Pada kesempatan yang sama, Direktur Pengolahan dan Pemasaran Hasil Perkebunan, Ditjen Perkebunan, Kementerian Pertanian, Dedi Junaedi, mengakui masih banyak pelaku usaha di sektor perkebunan sawit yang belum mengantongi sertifikat ISPO. Terbukti, hingga saat ini, dari 561 korporasi maupun koperasi yang bergerak di sektor perkebunan sawit, masih ada sekitar 100-an koperasi maupun korporasi yang belum mendapatkan sertifikat ISPO.
"Hingga saat ini jumlah sertifikat ISPO yang telah diterbitkan baru mencapai 346 sertifikat. Diantaranya, 4 koperasi dan 342 korporasi dari total 561 perusahaan yang sudah laporkan laporan akhir. Justru dengan adanya putusan MK tersebut mendorong perusahaan segera memproses perizinan, IUP dan HGU. Sehingga bisa mendorong juga percepatan sertifikasi ISPO,” tuturnya.
Dia mengatakan, ada pun kendala yang paling sering dihadapi pelaku usaha sektor sawit untuk memperoleh sertifikat ISPO berkaitan dengan aspek legalitas lahan. Pelaku usaha perkebunan sawit wajib untuk memiliki izin perkebunan dan hak atas tanah sebagai salah satu persyaratan wajib untuk dapat menjalankan usaha di bidang perkebunan. HGU adalah salah satu prasyarat untuk mendapatkan sertifikasi ISPO.

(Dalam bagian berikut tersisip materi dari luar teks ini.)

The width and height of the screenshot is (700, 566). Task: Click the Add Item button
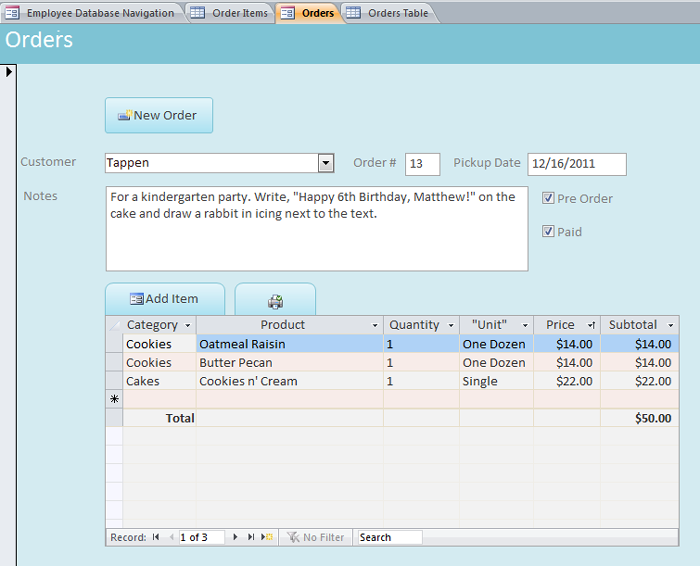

“Selama ini yang menjadi hambatan utama adalah aspek legalitas lahan karena banyak perusahaan setelah mendapatkan IUP, tidak segera mengurus HGU. Makanya, kami berharap, untuk ke depannya semakin banyak pengusaha sawit yang serius mengurus legalitas usahanya. Sehingga dapat memperoleh sertifikat ISPO yang penting bagi produk sawit Indonesia, terutama dalam persaingan memasuki pasar global,” tutupmya.